Choose a tag to compare

@siddharthsrivastava siddharthsrivastava released this 12 Jun 22:44
· 11 commits to main since this release

The generation toolkit (#13): five ways to generate eval data, two of them free. Every generator stamps provenance, routes through the dedupe gates, and reports its rejects.

Added

  • mutate_cases — deterministic, zero-LLM robustness mutations (typo/whitespace/case noise, unicode confusables, punctuation strip, conservative negation flip). Each mutant records its transformation and expectation: invariant, or flip with the old label cleared rather than silently kept. Byte-deterministic per seed.
  • cases_from_template — parametric grids over named axes; full product (capped 2000) or greedy pairwise covering array. Rows without an expected output are valid for judge evaluators; no label is invented.
  • generate_contrast_pairs — a minimally-edited unfaithful twin per case, judge-verified to actually flip before acceptance; rejected twins counted.
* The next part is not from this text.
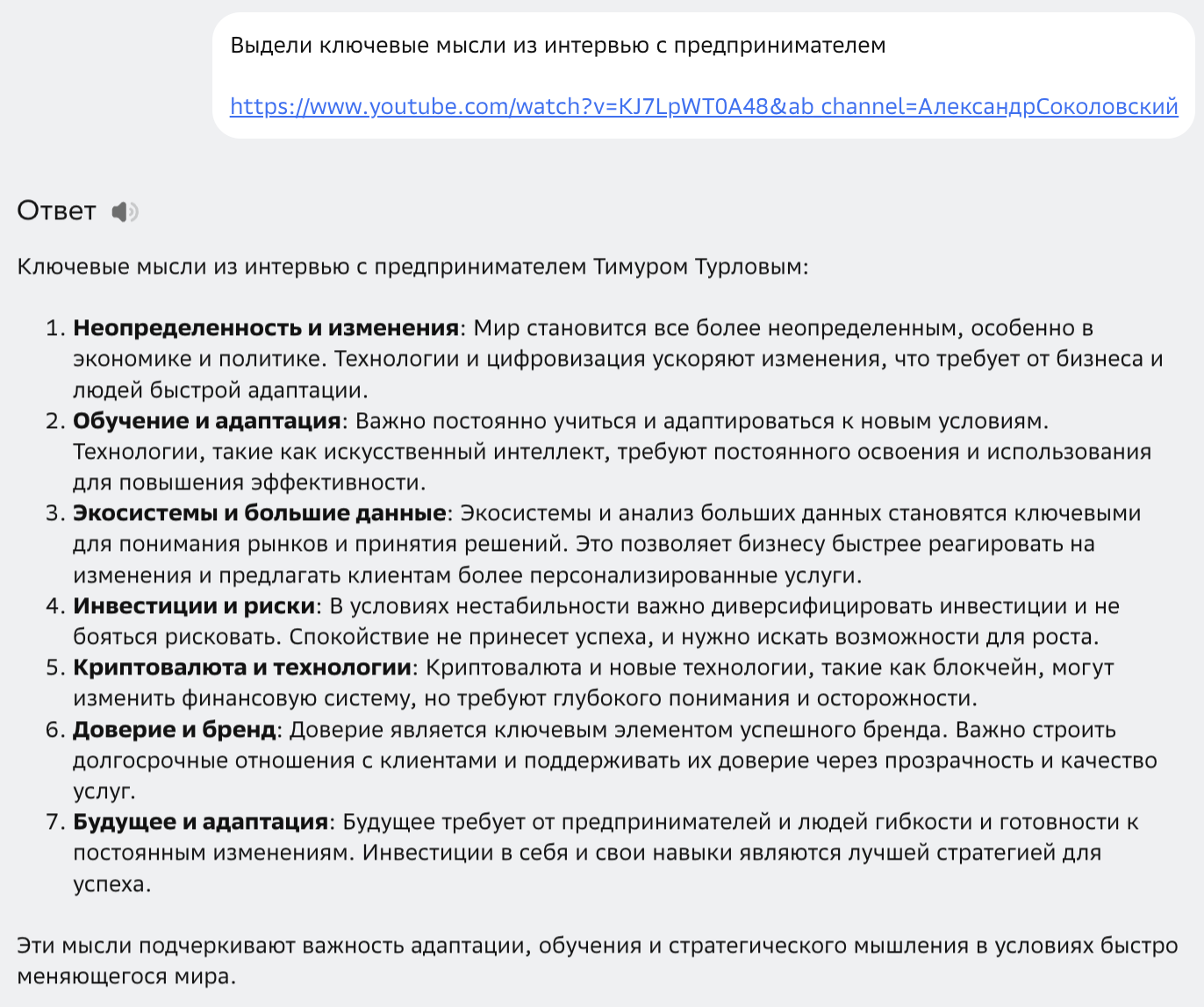The image size is (1204, 1007).
Task: Click the Ответ heading
Action: point(55,211)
Twins share a pair_id for genuinely paired comparisons.
  • Span-grounded doc-QAgenerate_from_text/from_file record each case's source span (offsets + chunk hash); unanswerable_fraction generates refusal-bait questions whose expected behavior is refusal. Unlocatable spans recorded as None and counted.
  • simulate --export-cases / results_to_cases — persona transcripts become conversation EvalCases; empty transcripts skipped and counted.
  • CLI: multivon-eval generate gains --mutate, --template/--axes/--sample, --contrast/--no-verify, --unanswerable-fraction, --per-case, --seed.

Notes

  • 73 new tests. Mutation batches dedupe on exact input identity rather than the Jaccard gate (mutants are near-duplicates by construction — the gate would reject the suite it exists to create).